I have a simple job scheduled every 5 min. Basically it listens to cloudfiles on storage account and writes them into delta table, extremely simple. The code is something like this:
df = (spark
.readStream
.format("cloudFiles")
.option('cloudFiles.format', 'json')
.load(input_path, schema = my_schema)
.select(cols)
.writeStream
.format("delta")
.outputMode("append")
.option("checkpointLocation", f"{output_path}/_checkpoint")
.trigger(once = True)
.start(output_path))
Sometimes there are new files, sometimes not. After 40-60 batches it gets stuck on one particular batchId, as if there are no new files in the folder.
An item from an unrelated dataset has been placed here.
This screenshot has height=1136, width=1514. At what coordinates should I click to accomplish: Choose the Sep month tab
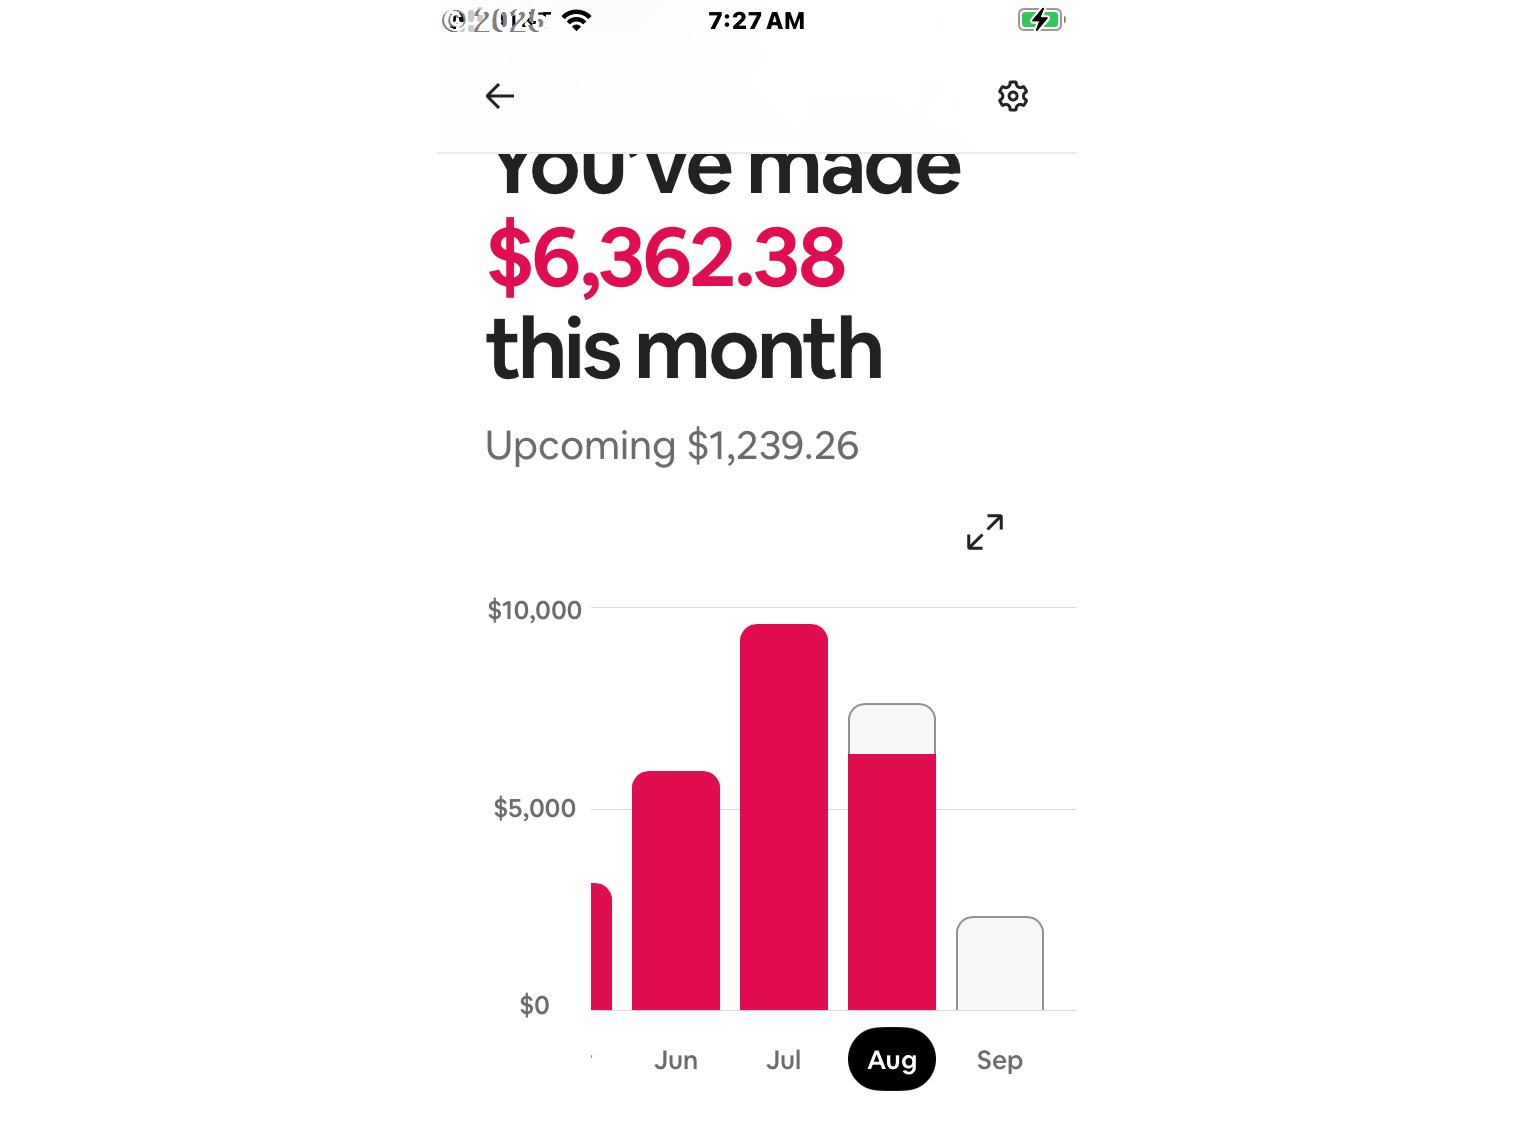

If i run the script manually i get the same result: it points to the last actually processed batch.
{
"id" : "xxx,
"runId" : "xxx",
"name" : null,
"timestamp" : "2022-01-13T15:25:07.512Z",
"batchId" : 64,
"numInputRows" : 0,
"inputRowsPerSecond" : 0.0,
"processedRowsPerSecond" : 0.0,
"durationMs" : {
"latestOffset" : 663,
"triggerExecution" : 1183
},
"stateOperators" : [ ],
"sources" : [ {
"description" : "CloudFilesSource[/mnt/source/]",
"startOffset" : {
"seqNum" : 385,
"sourceVersion" : 1,
"lastBackfillStartTimeMs" : 1641982820801,
"lastBackfillFinishTimeMs" : 1641982823560
},
"endOffset" : {
"seqNum" : 385,
"sourceVersion" : 1,
"lastBackfillStartTimeMs" : 1641982820801,
"lastBackfillFinishTimeMs" : 1641982823560
},
"latestOffset" : null,
"numInputRows" : 0,
"inputRowsPerSecond" : 0.0,
"processedRowsPerSecond" : 0.0,
"metrics" : {
"numBytesOutstanding" : "0",
"numFilesOutstanding" : "0"
}
} ],
"sink" : {
"description" : "DeltaSink[/mnt/db/table_name]",
"numOutputRows" : -1
}
}
But if I run only the readStream part - it correctly reads the entire list of files ( and starts a new batchId: 0 ). The strangest part is: I have absolutely no Idea what causes it and why it takes around 40-60 batches to get this kind of error. Can anyone help? Or give me some suggestion?
I was thinking about using ForeachBatch() to append new data. Or using trigger .trigger(continuous='5 minutes')
I'm new to AutoLoader
Thank you so much!